In the statement, the couple told Loughner that although he had changed Giffords’s life forever, he had not succeeded in his mission; he had “failed to extinguish the beauty of life.”
“Mr. Loughner, by making death and producing tragedy, you sought to extinguish the beauty of life, to diminish potential, to strain love and to cancel ideas,” Kelly said. “You tried to create for all of us a world as dark and evil as your own. But know this, and remember it always: You failed.”
The court appearance marked the first time that Giffords has come face to face with Loughner since he opened fire at a constituent meeting she was holding in a supermarket parking lot in January 2011. He shot Giffords in the head at close range.
Giffords did not speak at the hearing. She stood at Kelly’s side as they faced Loughner, who was about 20 feet away and showed little emotion as he listened to a succession of victims.
“You pointed a weapon and shot me three times,” said Susan Hileman, another survivor, as she looked directly at Loughner.
“We’ve been told about your demons, about the illness that skewed your thinking,” Hileman said, according to an Associated Press report. “Your parents, your schools, your community, they all failed you.” Hileman said she would “walk out of this courtroom and into the rest of my life, and I won’t think of you again.”

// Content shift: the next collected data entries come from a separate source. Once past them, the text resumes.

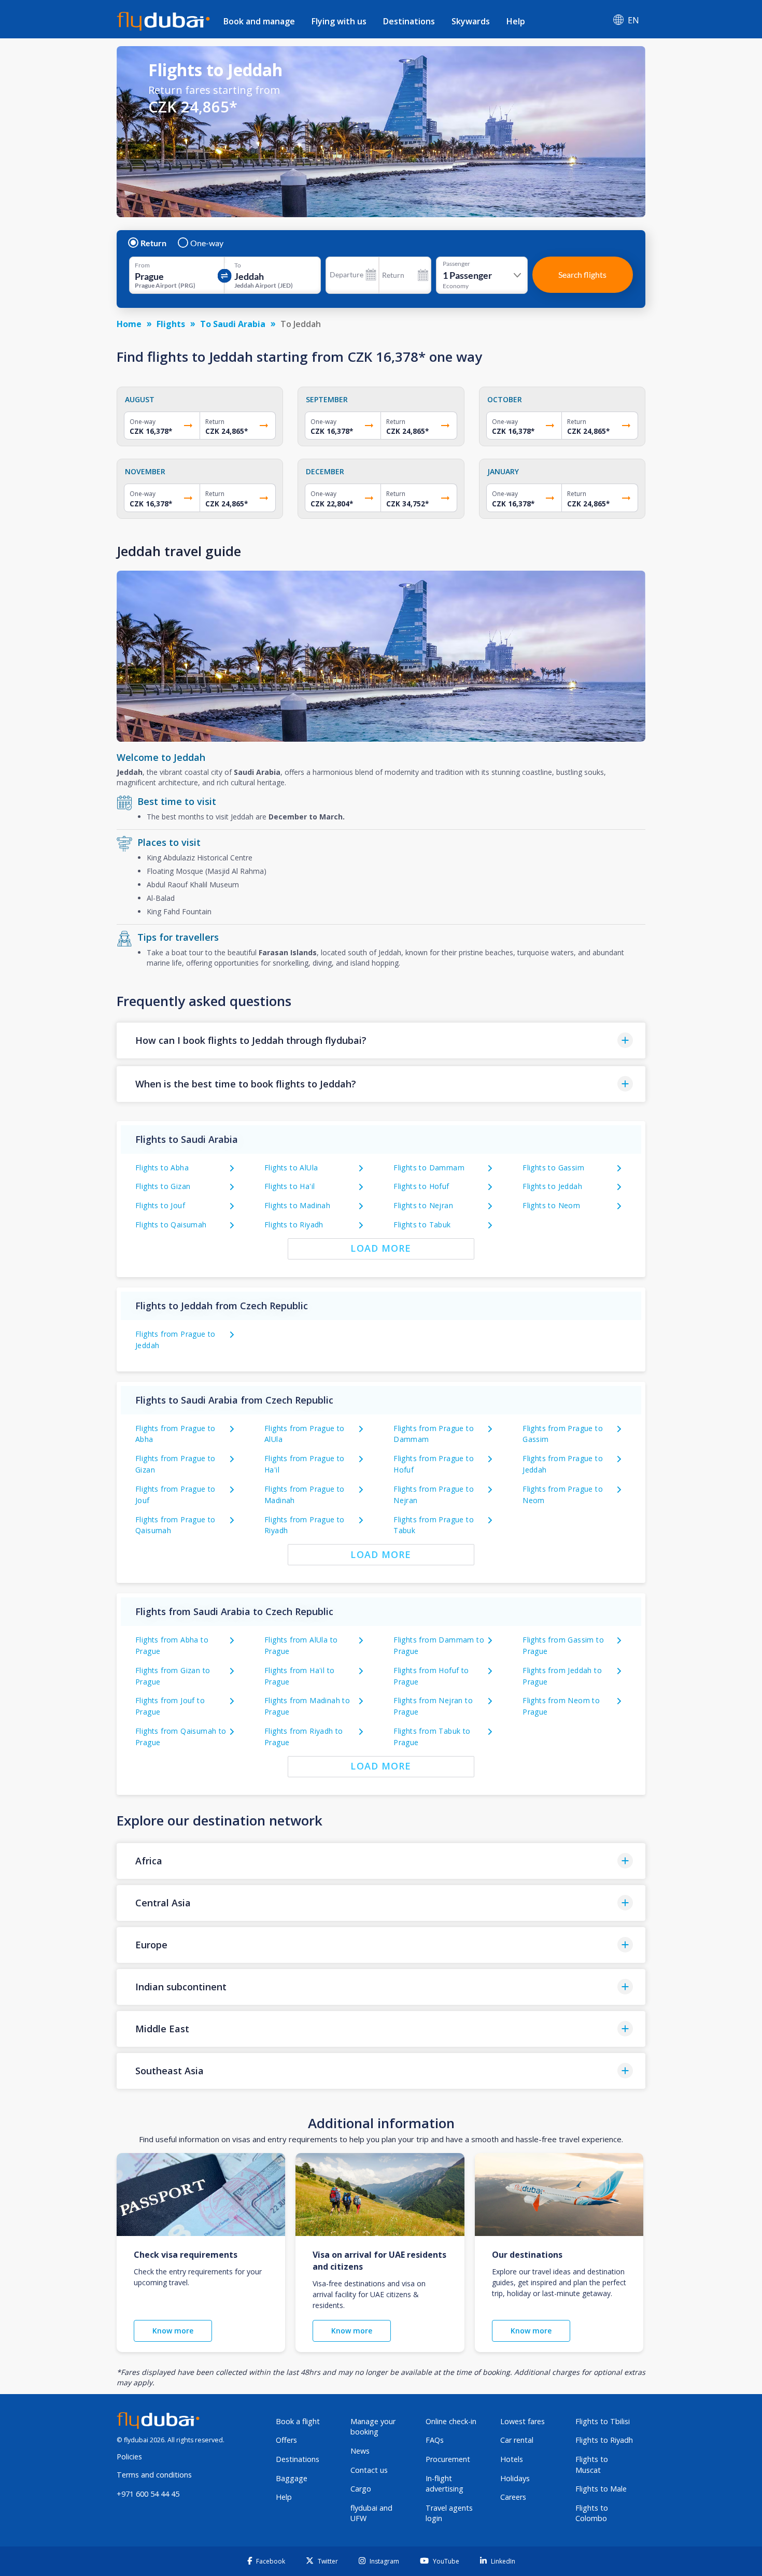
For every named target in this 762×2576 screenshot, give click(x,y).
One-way (206, 243)
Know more (172, 2331)
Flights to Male (601, 2489)
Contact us (369, 2470)
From (142, 265)
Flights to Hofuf (421, 1186)
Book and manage (259, 21)
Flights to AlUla (291, 1167)
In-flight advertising (444, 2483)
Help (515, 21)
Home (129, 324)
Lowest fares (522, 2421)
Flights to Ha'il (289, 1186)
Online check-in (451, 2421)
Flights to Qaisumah (171, 1224)
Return (153, 243)
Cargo (360, 2489)
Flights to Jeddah (552, 1186)
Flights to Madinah (297, 1205)
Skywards (470, 21)
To (237, 265)
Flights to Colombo (591, 2513)
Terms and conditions (154, 2475)
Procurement (448, 2459)
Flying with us (339, 21)
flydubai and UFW (371, 2513)
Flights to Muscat (591, 2464)
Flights (171, 324)
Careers (513, 2497)
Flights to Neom (551, 1205)
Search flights (582, 274)
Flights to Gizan (162, 1186)
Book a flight (298, 2421)
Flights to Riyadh (293, 1224)
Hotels (511, 2459)
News (360, 2451)
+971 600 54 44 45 (148, 2494)
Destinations (409, 21)
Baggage (291, 2478)
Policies (129, 2456)
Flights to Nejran (423, 1205)
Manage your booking (373, 2426)
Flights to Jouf (160, 1205)
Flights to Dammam (428, 1167)
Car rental (516, 2440)
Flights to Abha (162, 1167)
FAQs (435, 2440)
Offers (286, 2440)
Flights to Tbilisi (602, 2421)
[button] (381, 1040)
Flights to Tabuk (421, 1224)
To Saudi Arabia (232, 324)
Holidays (515, 2478)
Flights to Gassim (553, 1167)
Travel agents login (449, 2513)
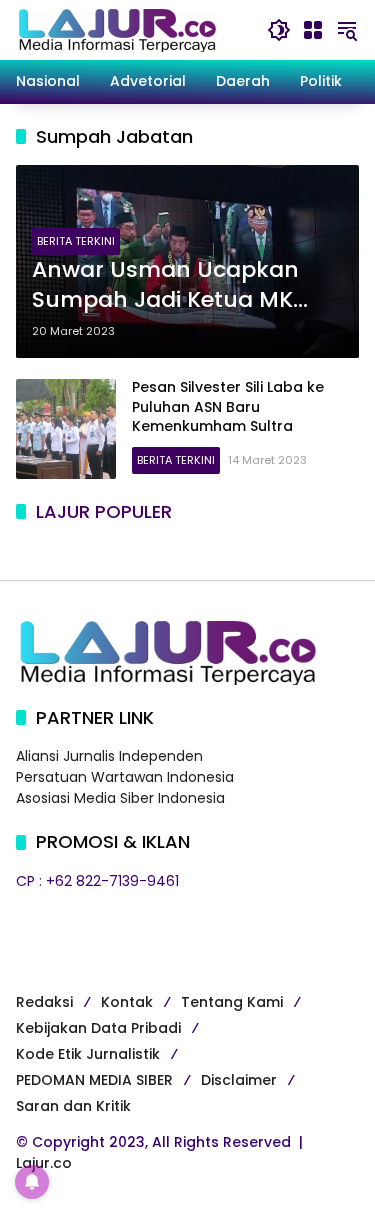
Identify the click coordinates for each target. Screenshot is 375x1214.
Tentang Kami (232, 1002)
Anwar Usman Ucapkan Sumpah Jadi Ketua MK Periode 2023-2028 (165, 286)
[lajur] (116, 29)
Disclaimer (239, 1080)
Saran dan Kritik (73, 1106)
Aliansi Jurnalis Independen (109, 756)
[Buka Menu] (313, 30)
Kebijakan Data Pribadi (98, 1028)
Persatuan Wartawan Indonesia (125, 777)
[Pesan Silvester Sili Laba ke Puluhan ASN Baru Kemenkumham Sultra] (66, 429)
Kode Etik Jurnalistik (88, 1054)
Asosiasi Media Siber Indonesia (120, 798)
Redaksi (44, 1002)
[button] (279, 30)
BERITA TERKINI (76, 241)
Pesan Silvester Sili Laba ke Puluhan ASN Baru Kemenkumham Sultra (228, 406)
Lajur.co (44, 1163)
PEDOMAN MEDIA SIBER (94, 1080)
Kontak (127, 1002)
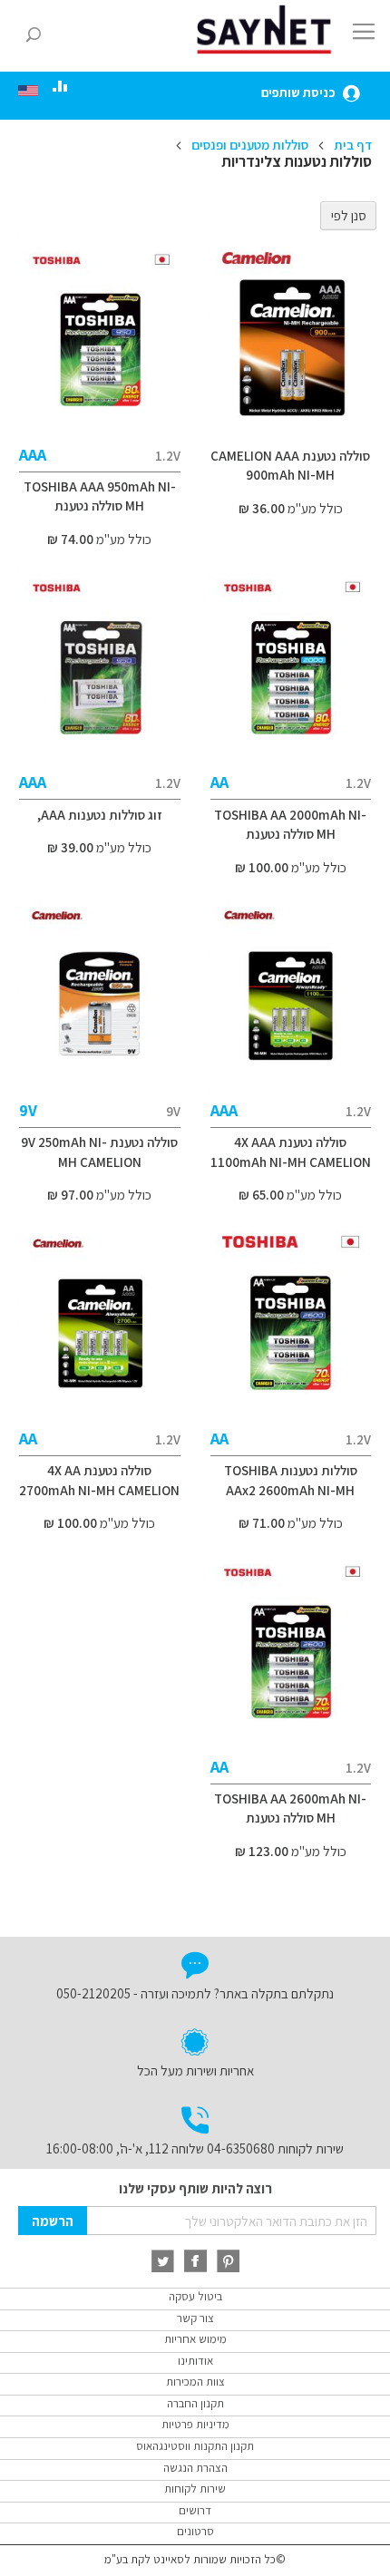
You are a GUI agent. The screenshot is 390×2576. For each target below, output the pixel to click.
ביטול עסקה (195, 2296)
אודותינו (195, 2360)
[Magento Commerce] (267, 29)
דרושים (195, 2510)
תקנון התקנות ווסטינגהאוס (195, 2446)
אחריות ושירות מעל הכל (195, 2070)
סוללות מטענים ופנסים (248, 144)
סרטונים (195, 2531)
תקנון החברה (195, 2403)
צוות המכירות (195, 2381)
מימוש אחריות (195, 2339)
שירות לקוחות (195, 2488)
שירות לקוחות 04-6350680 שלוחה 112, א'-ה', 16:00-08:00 (195, 2148)
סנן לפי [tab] (348, 215)
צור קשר (195, 2318)
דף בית (351, 144)
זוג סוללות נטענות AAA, (99, 814)
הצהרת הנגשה (195, 2467)
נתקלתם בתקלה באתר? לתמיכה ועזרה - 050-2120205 (195, 1993)
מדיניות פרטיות (195, 2424)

Loughner told U.S. District Judge Larry A. Burns that he did not want to speak at the hearing. Burns said the sentence — including a life term for each of the six people killed and a seventh for the attempted assassination of Giffords — meant that Loughner “will never have the opportunity to pick up a gun and do this again.”
In Washington, Attorney General Eric H. Holder Jr. issued a statement echoing that sentiment. Holder also said, “For the victims, their families and the larger community impacted by this tragic event in our nation’s history, it is my sincere hope that this conclusion will help in their journey toward physical and emotional recovery.”
Armed with a 9mm Glock 19 pistol he had bought at a sporting goods store, Loughner fired 33 shots during the 2011 attack before he was tackled while trying to reload. He was carrying 93 rounds, and he intended to assassinate Giffords, according to federal authorities.